» DESCRIPTION OF THE TASK
Reproduce everything from the line containing "This screenshot has width=1154, height=637." down to the line containing "(x=209, y=16)", both included and requests kept, but scale each coordinate in the answers by 1.55 and round it to a whole number, with halves rounding up. Leave every other number unchanged.

» DATA SUPPLIED
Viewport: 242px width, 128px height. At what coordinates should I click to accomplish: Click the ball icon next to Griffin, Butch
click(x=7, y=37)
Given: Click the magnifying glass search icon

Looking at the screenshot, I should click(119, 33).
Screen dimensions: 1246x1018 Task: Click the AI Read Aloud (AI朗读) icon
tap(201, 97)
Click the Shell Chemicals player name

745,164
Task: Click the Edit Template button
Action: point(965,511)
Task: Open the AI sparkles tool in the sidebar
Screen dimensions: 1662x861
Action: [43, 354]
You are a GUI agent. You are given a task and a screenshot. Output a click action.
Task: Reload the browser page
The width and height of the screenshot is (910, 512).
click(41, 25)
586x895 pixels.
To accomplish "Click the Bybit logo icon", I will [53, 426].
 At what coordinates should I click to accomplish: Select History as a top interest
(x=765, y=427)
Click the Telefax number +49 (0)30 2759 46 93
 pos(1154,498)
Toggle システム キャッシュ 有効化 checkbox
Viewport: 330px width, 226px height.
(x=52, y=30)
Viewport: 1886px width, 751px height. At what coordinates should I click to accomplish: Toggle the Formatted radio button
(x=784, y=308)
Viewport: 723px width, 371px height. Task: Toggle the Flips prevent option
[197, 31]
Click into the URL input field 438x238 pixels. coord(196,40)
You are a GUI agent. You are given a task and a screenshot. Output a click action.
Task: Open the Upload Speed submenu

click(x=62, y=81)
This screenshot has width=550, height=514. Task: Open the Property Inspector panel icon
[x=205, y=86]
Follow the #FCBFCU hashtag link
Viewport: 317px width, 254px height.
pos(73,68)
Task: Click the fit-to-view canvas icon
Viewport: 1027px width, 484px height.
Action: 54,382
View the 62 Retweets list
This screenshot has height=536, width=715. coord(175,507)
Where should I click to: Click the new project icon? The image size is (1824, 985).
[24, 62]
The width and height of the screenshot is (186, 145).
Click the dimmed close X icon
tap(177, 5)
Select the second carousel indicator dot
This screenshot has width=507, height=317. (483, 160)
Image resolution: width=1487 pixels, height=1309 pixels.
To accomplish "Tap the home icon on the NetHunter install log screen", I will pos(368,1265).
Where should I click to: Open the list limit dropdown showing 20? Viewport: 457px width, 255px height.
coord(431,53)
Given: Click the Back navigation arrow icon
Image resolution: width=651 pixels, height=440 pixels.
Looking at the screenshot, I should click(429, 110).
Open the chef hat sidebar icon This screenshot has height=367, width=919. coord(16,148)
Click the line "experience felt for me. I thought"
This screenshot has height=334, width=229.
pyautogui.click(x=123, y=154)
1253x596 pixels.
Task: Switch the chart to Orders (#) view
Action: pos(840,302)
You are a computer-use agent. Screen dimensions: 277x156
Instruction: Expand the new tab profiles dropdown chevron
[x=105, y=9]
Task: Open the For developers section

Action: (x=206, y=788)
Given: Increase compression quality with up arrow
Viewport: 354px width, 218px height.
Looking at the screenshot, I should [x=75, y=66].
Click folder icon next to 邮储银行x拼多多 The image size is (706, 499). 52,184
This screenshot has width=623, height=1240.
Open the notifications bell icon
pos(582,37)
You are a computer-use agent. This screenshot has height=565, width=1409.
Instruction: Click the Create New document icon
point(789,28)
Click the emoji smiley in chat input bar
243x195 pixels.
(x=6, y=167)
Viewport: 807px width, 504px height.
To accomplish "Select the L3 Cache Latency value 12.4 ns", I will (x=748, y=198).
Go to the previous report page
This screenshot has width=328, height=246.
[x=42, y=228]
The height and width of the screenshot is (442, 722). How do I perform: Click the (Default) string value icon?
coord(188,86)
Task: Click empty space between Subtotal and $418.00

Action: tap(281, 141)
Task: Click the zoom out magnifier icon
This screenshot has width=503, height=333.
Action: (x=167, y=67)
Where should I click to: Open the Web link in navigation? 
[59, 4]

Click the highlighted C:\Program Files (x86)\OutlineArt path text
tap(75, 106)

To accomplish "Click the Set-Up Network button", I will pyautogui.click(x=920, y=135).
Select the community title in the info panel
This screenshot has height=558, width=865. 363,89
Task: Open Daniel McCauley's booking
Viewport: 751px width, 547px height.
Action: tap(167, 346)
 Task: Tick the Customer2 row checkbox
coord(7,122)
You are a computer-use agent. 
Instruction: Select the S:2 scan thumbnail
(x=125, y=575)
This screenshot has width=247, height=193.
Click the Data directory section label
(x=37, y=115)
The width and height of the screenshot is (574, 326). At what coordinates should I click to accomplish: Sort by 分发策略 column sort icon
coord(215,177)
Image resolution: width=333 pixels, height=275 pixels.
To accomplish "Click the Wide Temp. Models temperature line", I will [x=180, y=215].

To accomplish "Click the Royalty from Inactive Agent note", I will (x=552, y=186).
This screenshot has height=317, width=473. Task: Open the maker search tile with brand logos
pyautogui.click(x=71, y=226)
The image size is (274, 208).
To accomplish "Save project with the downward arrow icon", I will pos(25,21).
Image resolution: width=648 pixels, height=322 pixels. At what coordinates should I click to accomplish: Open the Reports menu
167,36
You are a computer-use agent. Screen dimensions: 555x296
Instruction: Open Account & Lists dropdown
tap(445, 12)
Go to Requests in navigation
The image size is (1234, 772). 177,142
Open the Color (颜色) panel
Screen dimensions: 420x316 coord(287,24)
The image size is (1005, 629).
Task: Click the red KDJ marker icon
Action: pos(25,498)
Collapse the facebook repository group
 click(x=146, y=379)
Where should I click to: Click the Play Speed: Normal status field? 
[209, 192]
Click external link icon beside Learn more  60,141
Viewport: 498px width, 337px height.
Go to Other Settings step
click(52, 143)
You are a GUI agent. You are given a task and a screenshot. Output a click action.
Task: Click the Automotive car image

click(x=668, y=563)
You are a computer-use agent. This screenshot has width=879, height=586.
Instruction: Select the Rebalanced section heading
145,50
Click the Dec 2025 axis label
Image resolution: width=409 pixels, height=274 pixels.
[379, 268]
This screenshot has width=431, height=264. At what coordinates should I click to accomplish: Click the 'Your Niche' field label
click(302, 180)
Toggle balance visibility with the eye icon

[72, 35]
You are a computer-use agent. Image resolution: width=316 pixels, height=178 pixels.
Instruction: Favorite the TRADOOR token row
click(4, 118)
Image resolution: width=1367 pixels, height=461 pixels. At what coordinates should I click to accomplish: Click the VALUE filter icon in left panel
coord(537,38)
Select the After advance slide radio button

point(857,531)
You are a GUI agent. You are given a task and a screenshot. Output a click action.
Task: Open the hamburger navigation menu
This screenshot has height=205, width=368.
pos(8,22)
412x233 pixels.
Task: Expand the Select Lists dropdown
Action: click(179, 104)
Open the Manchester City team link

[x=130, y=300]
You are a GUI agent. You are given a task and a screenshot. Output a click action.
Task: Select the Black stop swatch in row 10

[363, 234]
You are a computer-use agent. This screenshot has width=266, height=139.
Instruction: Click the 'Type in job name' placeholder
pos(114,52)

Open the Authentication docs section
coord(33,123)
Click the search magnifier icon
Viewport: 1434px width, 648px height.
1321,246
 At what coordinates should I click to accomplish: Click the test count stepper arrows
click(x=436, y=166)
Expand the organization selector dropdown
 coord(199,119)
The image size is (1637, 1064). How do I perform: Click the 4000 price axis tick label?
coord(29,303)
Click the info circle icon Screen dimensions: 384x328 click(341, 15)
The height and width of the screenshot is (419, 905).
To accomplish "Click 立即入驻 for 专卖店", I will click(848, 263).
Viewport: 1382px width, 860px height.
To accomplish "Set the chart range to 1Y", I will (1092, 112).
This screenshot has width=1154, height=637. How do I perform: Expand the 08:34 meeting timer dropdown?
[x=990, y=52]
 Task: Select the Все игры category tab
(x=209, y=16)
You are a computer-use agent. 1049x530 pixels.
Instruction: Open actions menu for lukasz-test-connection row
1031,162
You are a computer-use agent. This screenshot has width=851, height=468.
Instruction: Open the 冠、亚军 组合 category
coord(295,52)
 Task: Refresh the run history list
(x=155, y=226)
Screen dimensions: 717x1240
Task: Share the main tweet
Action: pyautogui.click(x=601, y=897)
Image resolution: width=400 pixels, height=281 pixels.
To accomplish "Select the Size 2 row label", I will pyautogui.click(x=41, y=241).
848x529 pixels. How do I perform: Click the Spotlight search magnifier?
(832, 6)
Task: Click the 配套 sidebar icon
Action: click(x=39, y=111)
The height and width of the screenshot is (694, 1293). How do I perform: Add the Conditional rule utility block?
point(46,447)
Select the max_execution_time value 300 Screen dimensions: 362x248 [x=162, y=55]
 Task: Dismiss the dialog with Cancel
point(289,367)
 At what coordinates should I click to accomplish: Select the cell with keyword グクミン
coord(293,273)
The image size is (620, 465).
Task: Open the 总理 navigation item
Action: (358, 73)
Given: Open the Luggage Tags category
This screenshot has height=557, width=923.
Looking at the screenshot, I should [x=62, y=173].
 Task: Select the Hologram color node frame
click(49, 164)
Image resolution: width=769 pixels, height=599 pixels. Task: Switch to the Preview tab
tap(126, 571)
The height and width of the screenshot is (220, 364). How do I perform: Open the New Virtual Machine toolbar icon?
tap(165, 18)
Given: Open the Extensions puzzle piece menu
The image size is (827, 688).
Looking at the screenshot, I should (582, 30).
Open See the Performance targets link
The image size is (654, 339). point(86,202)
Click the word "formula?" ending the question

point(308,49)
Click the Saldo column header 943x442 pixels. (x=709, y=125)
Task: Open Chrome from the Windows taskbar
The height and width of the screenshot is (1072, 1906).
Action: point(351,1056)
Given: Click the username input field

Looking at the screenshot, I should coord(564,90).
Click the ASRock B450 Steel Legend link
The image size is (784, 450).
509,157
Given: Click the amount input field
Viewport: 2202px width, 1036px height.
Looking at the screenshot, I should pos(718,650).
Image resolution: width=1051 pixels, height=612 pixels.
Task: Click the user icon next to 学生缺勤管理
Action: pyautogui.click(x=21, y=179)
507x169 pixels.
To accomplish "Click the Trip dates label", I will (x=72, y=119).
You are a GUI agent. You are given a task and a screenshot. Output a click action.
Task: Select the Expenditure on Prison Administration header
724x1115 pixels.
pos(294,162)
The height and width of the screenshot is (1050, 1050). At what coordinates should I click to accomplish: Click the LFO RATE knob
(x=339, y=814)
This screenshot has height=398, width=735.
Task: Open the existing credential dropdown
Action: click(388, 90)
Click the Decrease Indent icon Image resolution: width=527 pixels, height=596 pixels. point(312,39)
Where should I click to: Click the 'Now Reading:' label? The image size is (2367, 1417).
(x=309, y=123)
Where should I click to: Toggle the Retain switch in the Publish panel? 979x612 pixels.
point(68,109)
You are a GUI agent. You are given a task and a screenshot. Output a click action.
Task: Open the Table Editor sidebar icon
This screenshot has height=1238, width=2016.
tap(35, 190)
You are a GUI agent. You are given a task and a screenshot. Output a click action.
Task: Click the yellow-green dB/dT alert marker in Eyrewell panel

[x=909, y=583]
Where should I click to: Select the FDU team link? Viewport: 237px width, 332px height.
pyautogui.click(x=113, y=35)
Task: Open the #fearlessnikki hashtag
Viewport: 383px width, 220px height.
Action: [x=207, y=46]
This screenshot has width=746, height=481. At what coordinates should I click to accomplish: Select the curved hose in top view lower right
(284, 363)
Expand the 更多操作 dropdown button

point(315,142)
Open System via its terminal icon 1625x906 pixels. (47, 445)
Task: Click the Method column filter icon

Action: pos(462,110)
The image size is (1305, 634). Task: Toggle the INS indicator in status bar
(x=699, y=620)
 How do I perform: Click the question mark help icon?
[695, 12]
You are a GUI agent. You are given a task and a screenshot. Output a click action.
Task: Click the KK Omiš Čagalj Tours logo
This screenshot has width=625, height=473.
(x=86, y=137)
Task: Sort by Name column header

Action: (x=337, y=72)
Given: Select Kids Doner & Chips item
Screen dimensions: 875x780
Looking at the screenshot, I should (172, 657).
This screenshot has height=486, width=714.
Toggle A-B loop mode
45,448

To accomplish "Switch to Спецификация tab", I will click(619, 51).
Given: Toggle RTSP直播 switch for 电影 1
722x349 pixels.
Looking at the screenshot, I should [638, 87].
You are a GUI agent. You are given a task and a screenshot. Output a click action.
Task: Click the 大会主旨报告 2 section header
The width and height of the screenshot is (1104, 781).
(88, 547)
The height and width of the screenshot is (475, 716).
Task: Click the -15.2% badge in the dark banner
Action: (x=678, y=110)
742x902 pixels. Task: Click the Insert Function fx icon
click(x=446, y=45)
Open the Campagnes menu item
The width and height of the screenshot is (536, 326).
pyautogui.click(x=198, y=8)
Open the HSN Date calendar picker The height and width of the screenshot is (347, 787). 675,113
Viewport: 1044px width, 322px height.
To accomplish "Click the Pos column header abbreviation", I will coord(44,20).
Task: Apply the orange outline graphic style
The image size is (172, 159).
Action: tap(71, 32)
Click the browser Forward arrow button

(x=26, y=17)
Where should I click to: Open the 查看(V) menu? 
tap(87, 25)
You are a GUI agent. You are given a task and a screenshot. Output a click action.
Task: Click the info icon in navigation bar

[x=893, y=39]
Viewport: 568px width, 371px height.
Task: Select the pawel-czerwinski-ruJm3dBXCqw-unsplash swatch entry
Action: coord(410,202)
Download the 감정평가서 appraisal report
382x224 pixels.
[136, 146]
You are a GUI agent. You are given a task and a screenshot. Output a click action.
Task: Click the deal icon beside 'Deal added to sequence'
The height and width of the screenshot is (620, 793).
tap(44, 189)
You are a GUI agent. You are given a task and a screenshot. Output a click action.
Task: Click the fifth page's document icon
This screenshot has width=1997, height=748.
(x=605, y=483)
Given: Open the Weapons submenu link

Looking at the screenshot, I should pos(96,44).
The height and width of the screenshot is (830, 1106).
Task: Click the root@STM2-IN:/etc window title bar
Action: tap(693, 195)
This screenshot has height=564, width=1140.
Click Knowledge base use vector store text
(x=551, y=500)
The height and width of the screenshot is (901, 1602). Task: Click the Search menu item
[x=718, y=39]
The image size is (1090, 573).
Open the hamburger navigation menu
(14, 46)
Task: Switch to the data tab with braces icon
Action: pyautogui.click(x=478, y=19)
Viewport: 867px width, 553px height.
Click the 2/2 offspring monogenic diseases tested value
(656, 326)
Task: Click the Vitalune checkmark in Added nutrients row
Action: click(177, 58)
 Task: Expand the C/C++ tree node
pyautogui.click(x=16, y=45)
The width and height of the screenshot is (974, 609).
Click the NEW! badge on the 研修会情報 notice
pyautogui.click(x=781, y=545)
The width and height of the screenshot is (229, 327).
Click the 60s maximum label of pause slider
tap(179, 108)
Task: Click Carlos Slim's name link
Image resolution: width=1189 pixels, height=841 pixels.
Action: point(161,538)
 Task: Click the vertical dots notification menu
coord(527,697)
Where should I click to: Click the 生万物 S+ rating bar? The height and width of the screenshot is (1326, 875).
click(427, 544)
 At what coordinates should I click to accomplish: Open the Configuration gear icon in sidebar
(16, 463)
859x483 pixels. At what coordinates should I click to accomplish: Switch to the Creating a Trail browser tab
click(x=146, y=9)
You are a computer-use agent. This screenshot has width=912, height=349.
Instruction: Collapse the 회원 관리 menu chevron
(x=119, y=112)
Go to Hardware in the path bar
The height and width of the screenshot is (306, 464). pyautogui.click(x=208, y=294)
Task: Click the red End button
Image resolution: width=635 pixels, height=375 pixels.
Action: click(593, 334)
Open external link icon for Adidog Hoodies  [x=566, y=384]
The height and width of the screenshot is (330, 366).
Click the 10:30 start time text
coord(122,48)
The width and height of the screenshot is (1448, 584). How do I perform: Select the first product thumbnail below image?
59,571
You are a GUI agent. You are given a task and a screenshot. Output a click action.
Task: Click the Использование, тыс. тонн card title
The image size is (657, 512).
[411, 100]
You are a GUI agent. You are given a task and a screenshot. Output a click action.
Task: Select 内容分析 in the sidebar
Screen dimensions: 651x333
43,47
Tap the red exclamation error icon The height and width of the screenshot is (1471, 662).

» EXERCISE ANSWER
This screenshot has width=1154, height=637. How do I perform: Expand the 08:34 meeting timer dropdown?
[x=1535, y=81]
 Task: Select the Все игры category tab
(x=324, y=25)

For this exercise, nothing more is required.